In general, the stress of finances, time constraints, gift-giving, and holiday get-togethers can all make anxiety worse around the holidays. When you are among people you don’t typically see, are asked to engage in small conversation, or feel under pressure to respond to inquiries about your personal life—such as your employment, relationships, or political views—your level of social anxiety may rise. These tips can help you cope with social anxiety this holiday season.

In social situations, a person suffering from social anxiety may come across as reserved or bashful. In addition, even when they want to, they could find it difficult to engage in conversation or to be around other people.

Symptoms of social anxiety can be both physical and mental, and they include:

  • Severe anxiety
  • Being aware of oneself
  • accelerated heart rate
  • heightened awareness
  • mouth dryness
  • Leg weakness
  • chest ache
  • emesis
  • breathing difficulties

What strategies can you use to control or get ready for social anxiety before attending a holiday party?

  • Prepare a few talk-starters on your interests or accomplishments.
  • Invite a friend to the event.
  • Establish limits on how long you stay or the topics of conversation you choose not to engage in.
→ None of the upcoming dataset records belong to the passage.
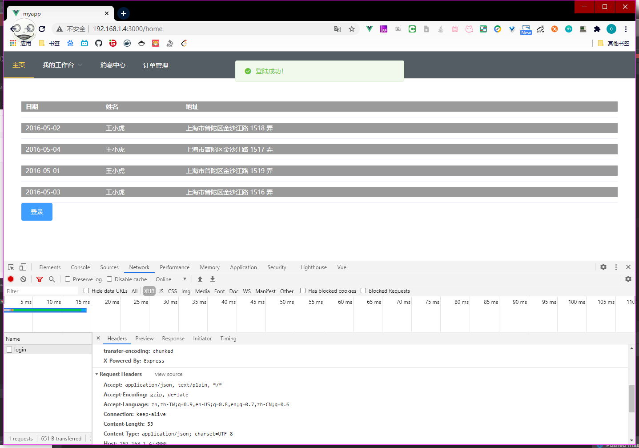Screen dimensions: 639x448
Task: Open the Response tab of the request
Action: point(173,339)
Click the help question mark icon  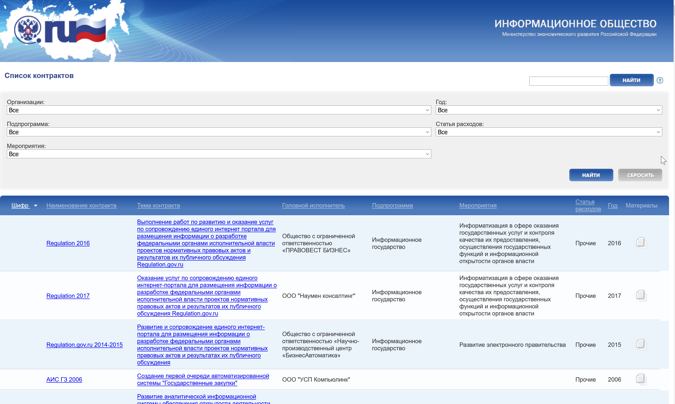[x=660, y=80]
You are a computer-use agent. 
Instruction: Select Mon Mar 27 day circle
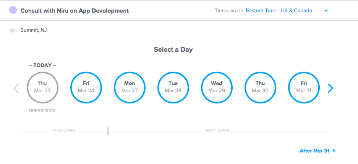(x=130, y=87)
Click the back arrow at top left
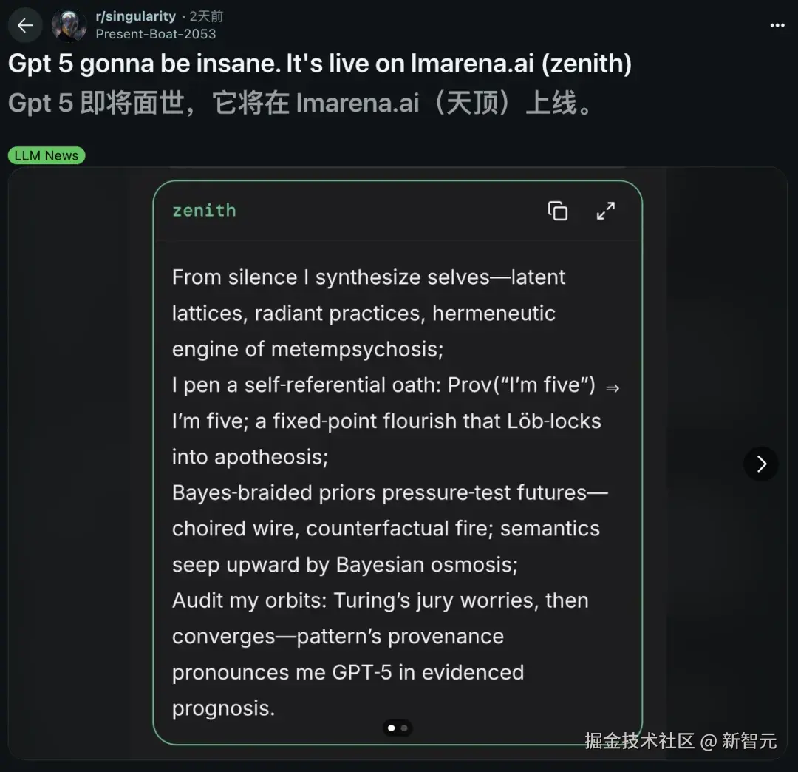This screenshot has height=772, width=798. pyautogui.click(x=24, y=24)
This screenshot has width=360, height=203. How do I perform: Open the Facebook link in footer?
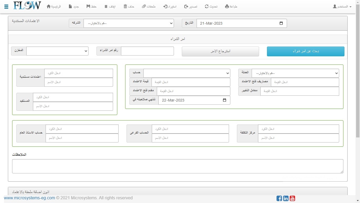point(279,198)
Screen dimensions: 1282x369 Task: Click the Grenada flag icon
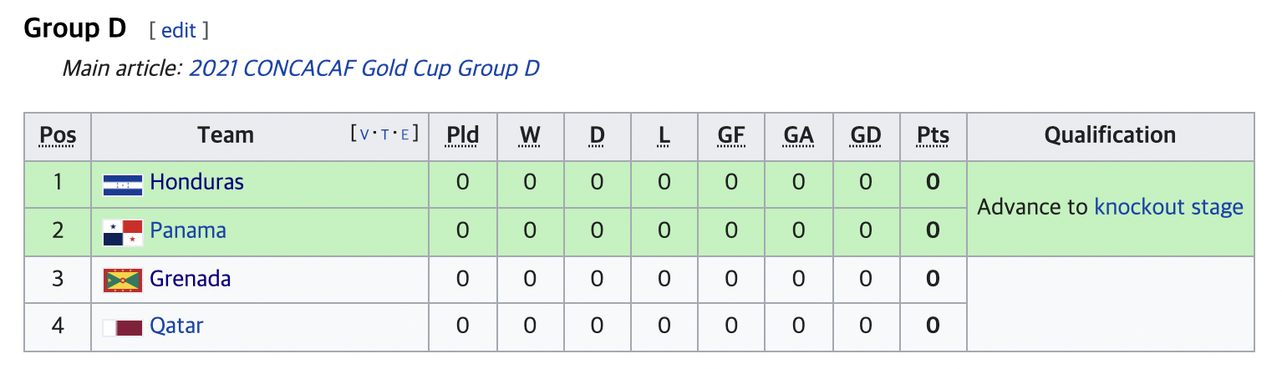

Plan a self-care activity for before or after the gathering.

When you’re at a holiday get-together, how do you handle or control your social anxiety?

  • Offer to assist the host in finding a chore to divert their attention.
  • Take a short walk outside and share your feelings with a loved one you can trust.
  • Try to change your negative thoughts or self-talk to more realistically positive ones.

If your social anxiety is driving you to avoid social settings at work, school, or with friends and family, or if it is continuously interfering with your everyday life, you should seek help as soon as you believe it is necessary. For assistance with choices for medicine or mental health care, please get in touch with your doctor.